*Collected data entries*
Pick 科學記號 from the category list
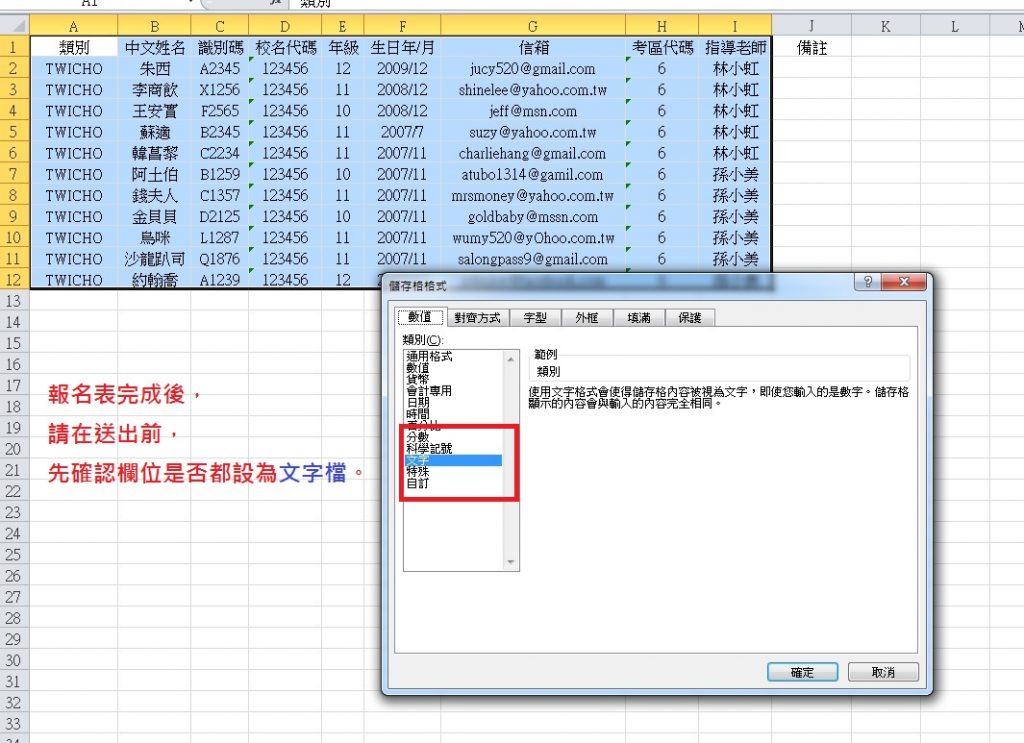Image resolution: width=1024 pixels, height=743 pixels. pyautogui.click(x=428, y=449)
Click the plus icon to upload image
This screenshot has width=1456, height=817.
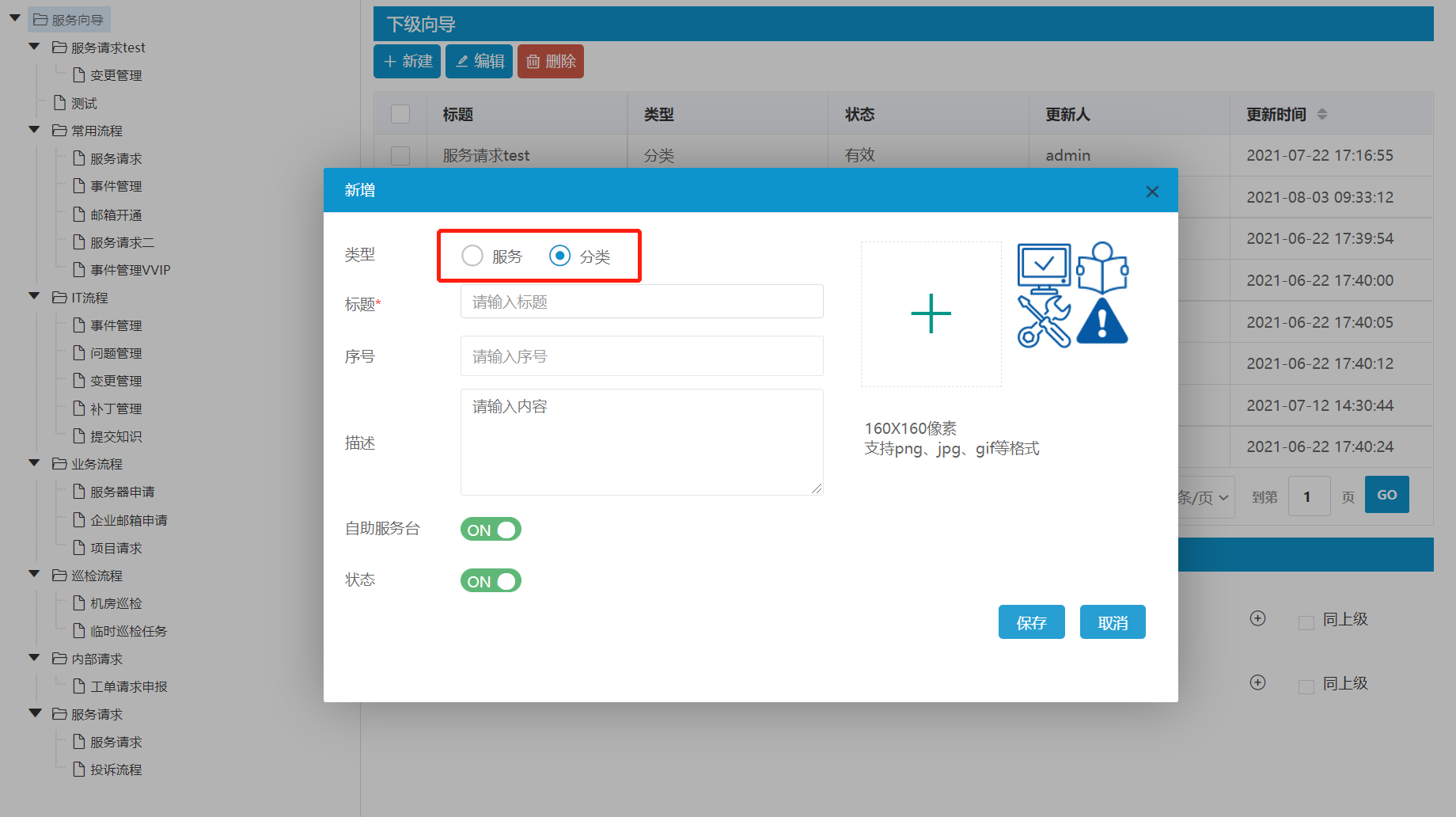point(931,314)
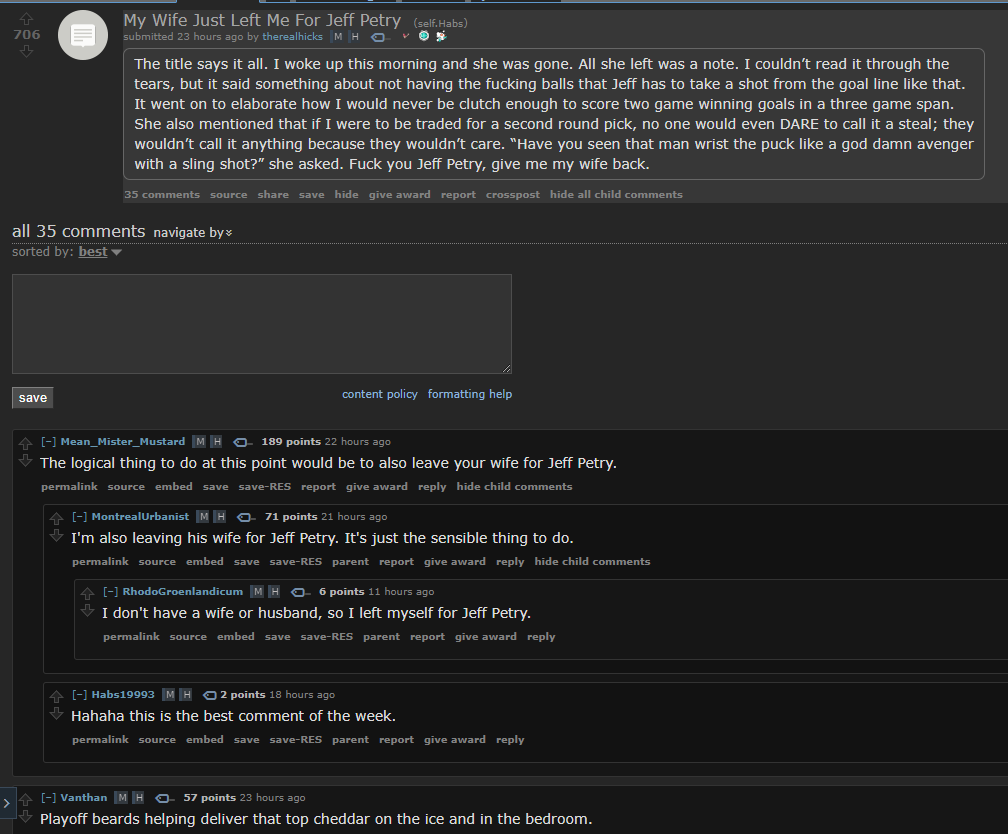Open the sorted by best dropdown
This screenshot has height=834, width=1008.
100,252
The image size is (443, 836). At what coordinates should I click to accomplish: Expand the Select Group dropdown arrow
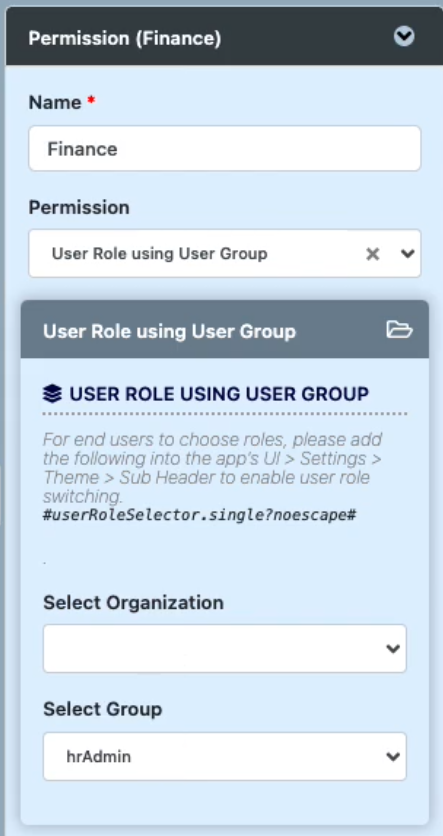pyautogui.click(x=393, y=756)
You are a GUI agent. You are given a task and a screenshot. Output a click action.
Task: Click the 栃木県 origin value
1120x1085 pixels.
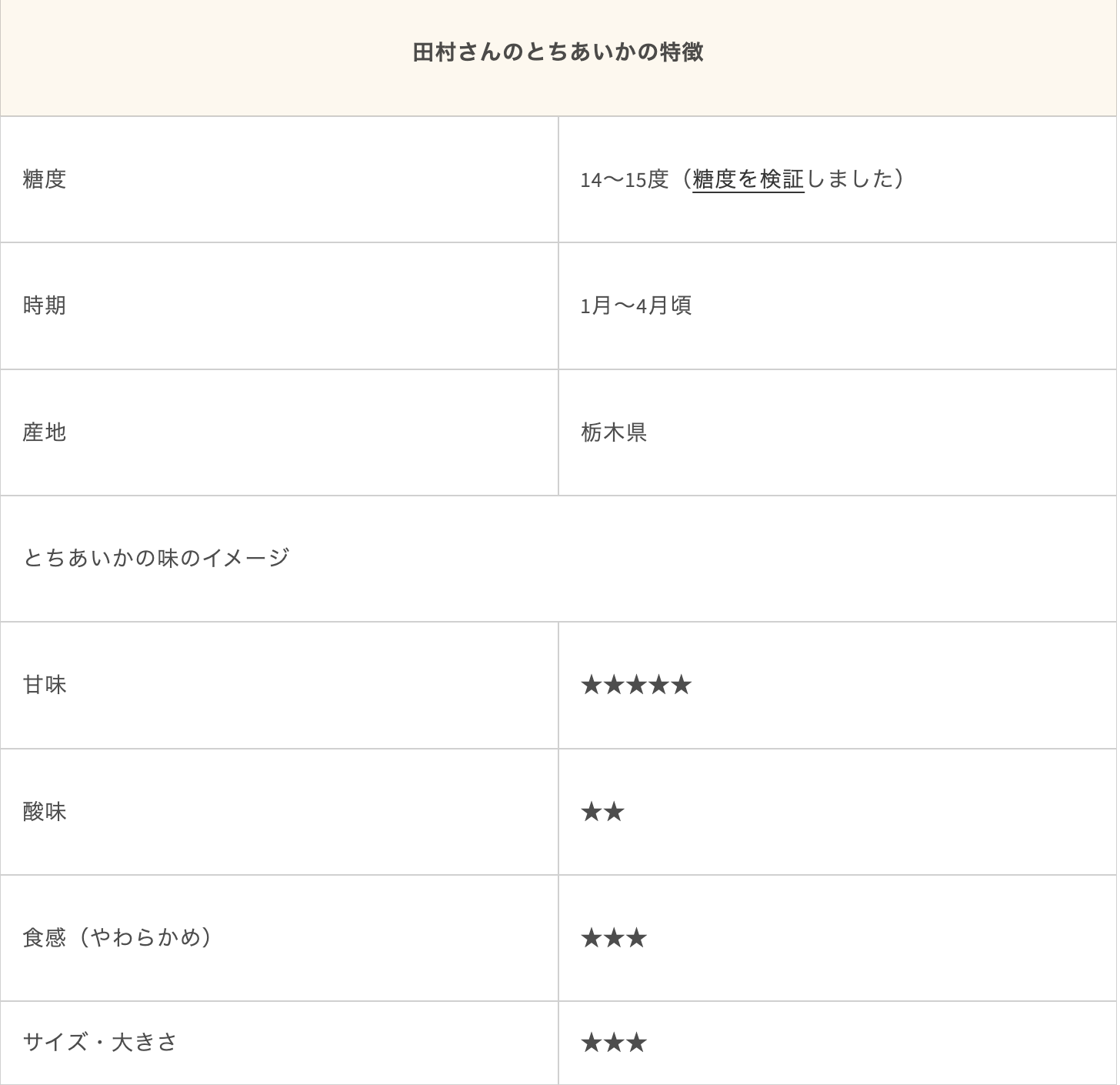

*EXERCISE*
The records above should be returned exactly; no image belongs in the copy.

*EXERCISE OUTPUT*
Pick 科學記號 from the category list
Image resolution: width=1024 pixels, height=743 pixels. pyautogui.click(x=428, y=449)
Click the plus icon to upload image
This screenshot has width=1456, height=817.
point(931,314)
Open the sorted by best dropdown
This screenshot has height=834, width=1008.
100,252
The image size is (443, 836). At what coordinates should I click to accomplish: Expand the Select Group dropdown arrow
pyautogui.click(x=393, y=756)
You are a GUI agent. You are given a task and a screenshot. Output a click action.
Task: Click the 栃木県 origin value
1120x1085 pixels.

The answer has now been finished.